ASSIGNED TASK :: The records below are to be repeated exactly, and their pictures left out.

Screenshot grounding data ::
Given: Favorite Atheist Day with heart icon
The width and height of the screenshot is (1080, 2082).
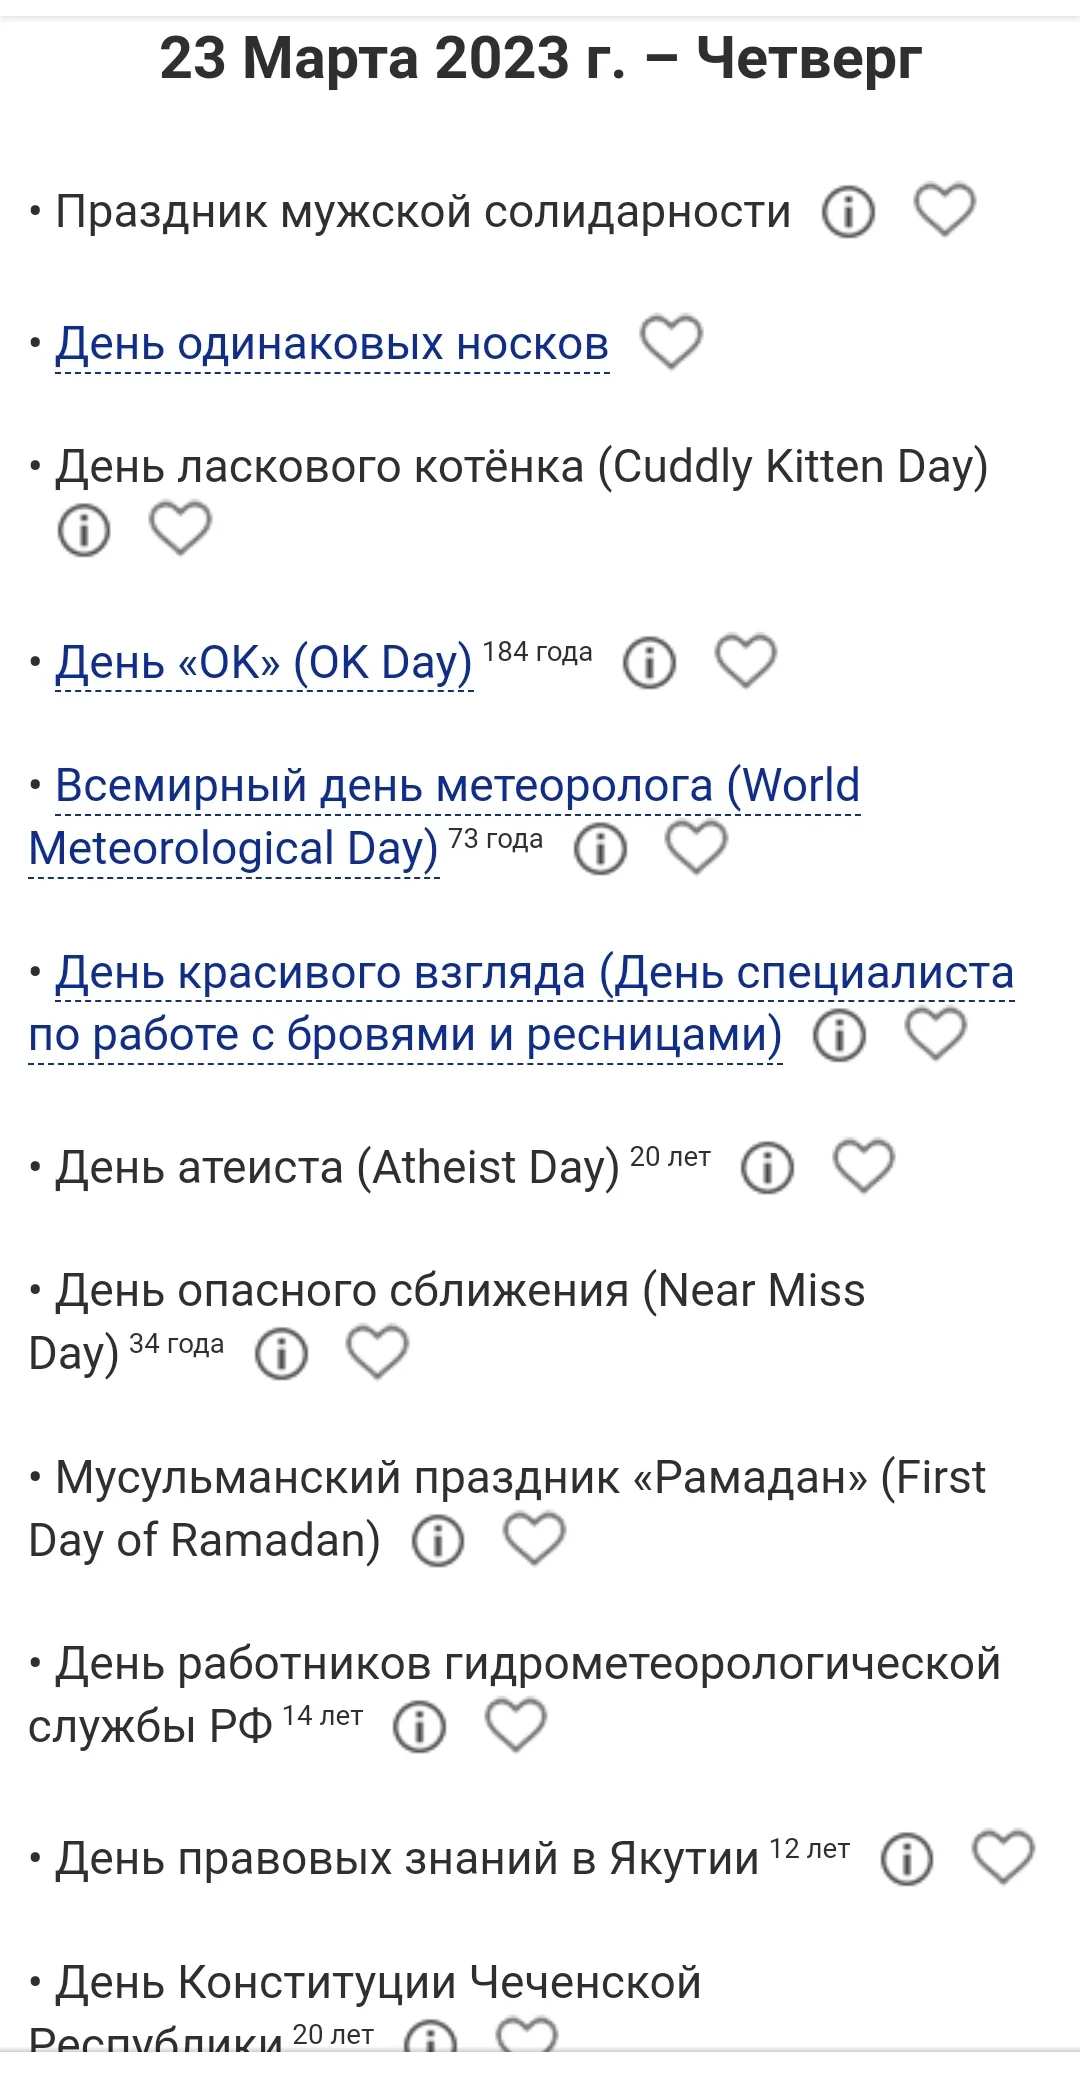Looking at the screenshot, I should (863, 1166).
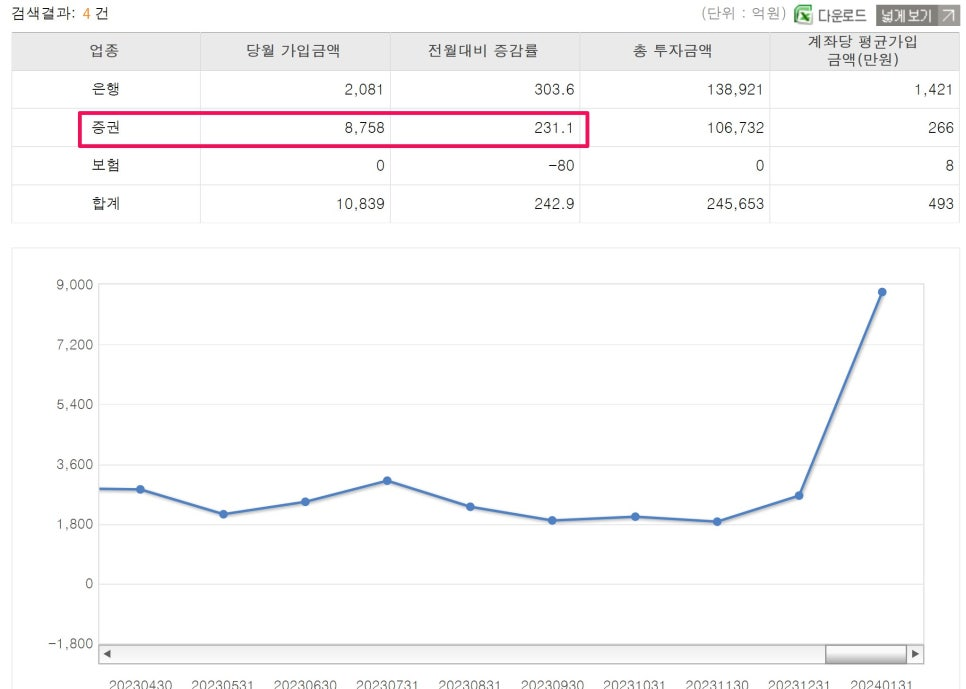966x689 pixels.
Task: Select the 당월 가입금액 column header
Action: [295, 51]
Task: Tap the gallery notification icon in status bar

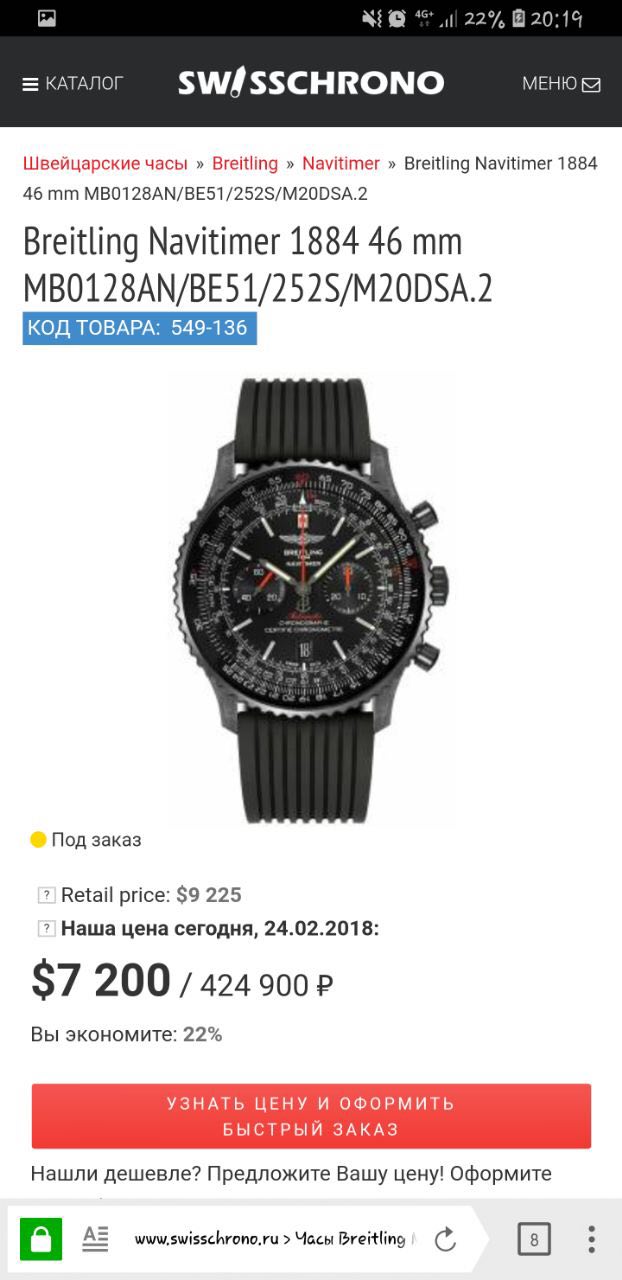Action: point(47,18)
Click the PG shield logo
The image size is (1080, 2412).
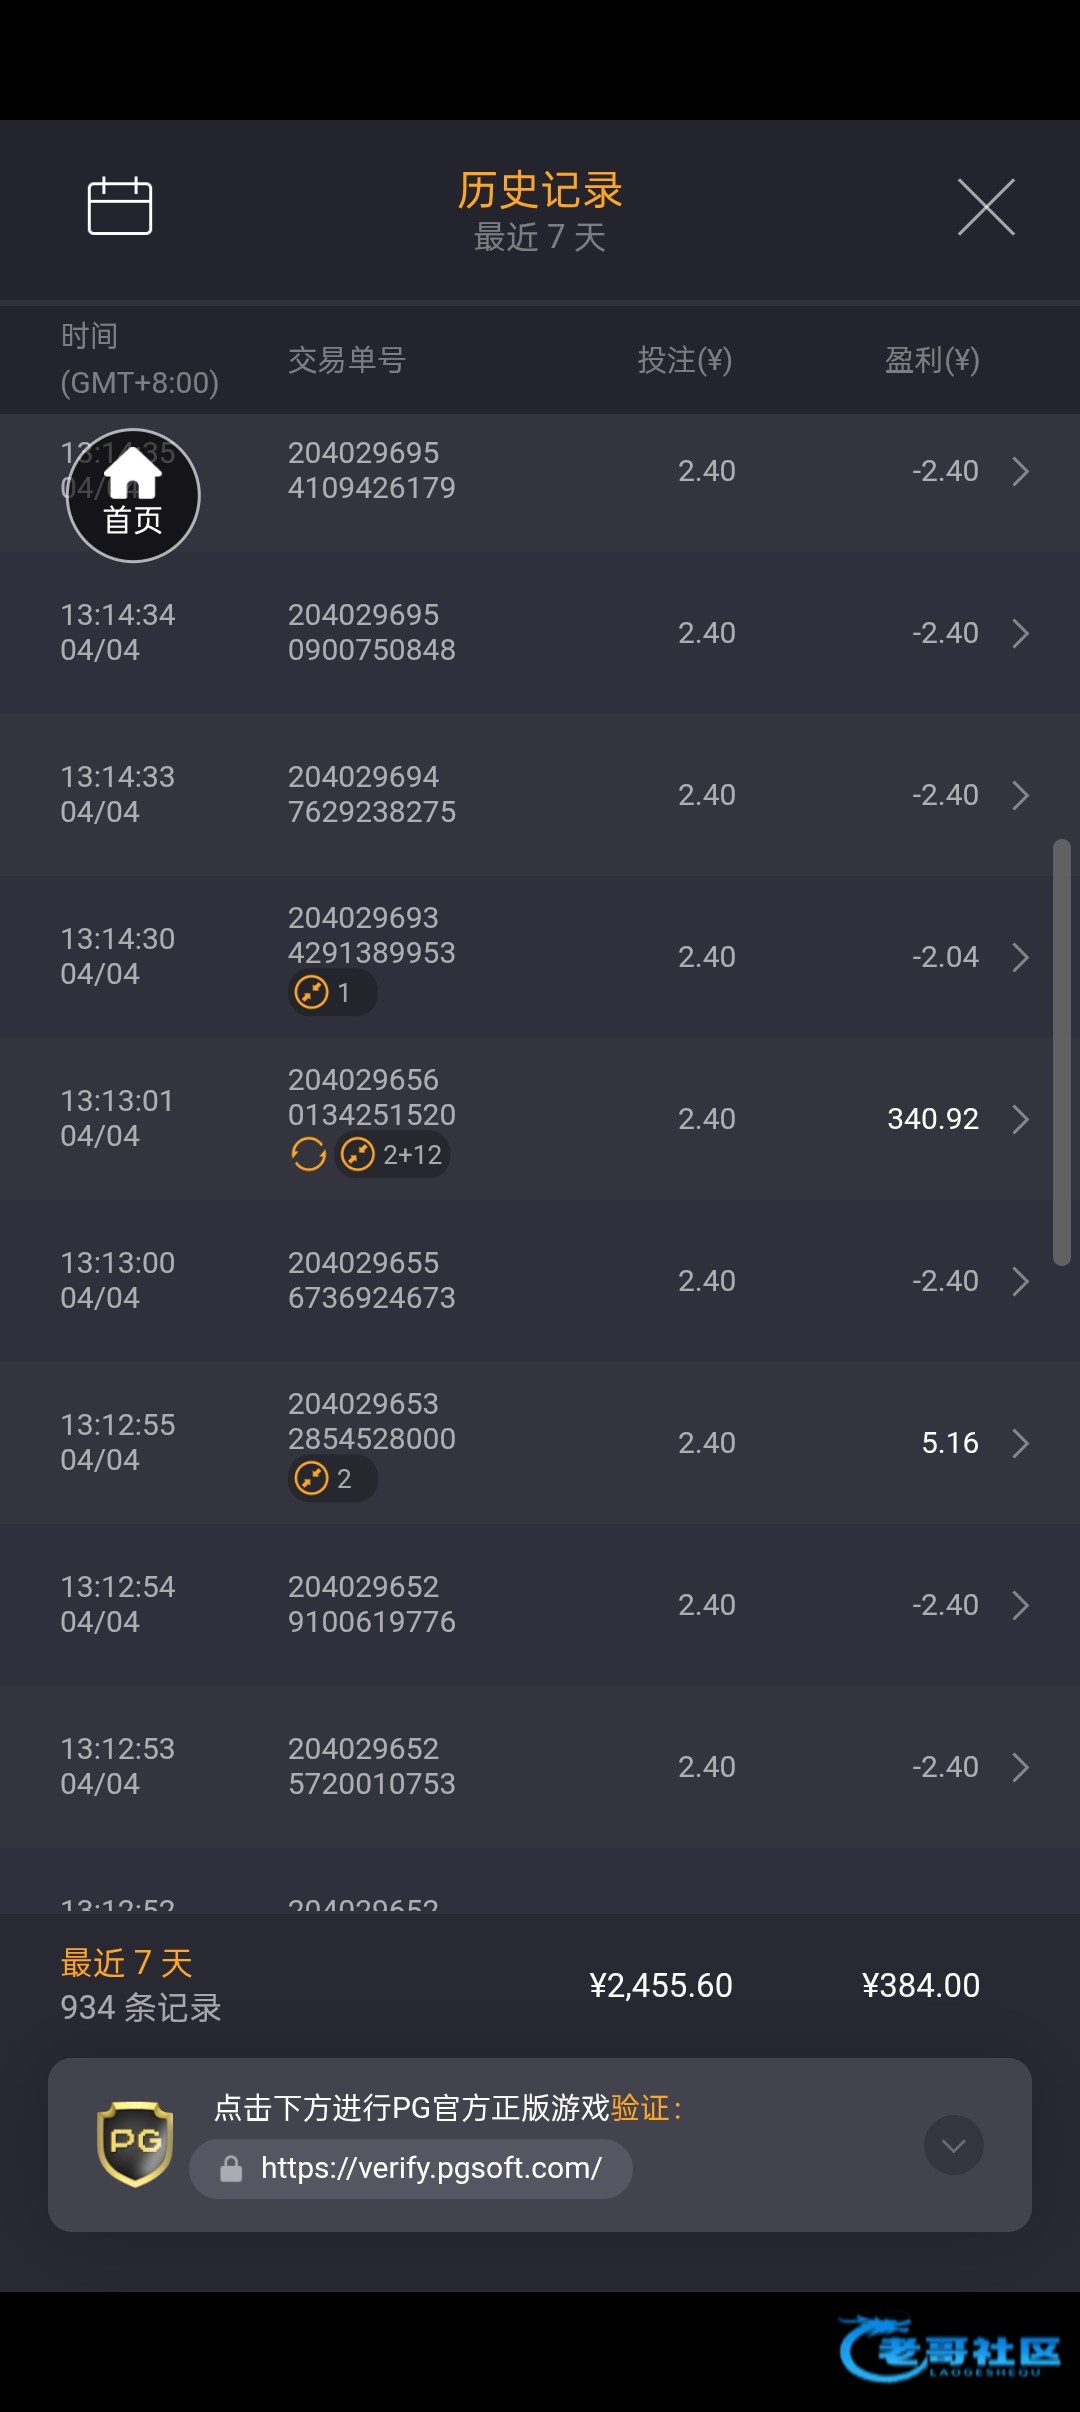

SOLUTION FOR THIS TASK ::
Given: Favorite Atheist Day with heart icon
The width and height of the screenshot is (1080, 2082).
Looking at the screenshot, I should (863, 1166).
966x689 pixels.
Task: Select the 당월 가입금액 column header
Action: [295, 51]
Task: Tap the gallery notification icon in status bar

Action: point(47,18)
Click the PG shield logo
The image size is (1080, 2412).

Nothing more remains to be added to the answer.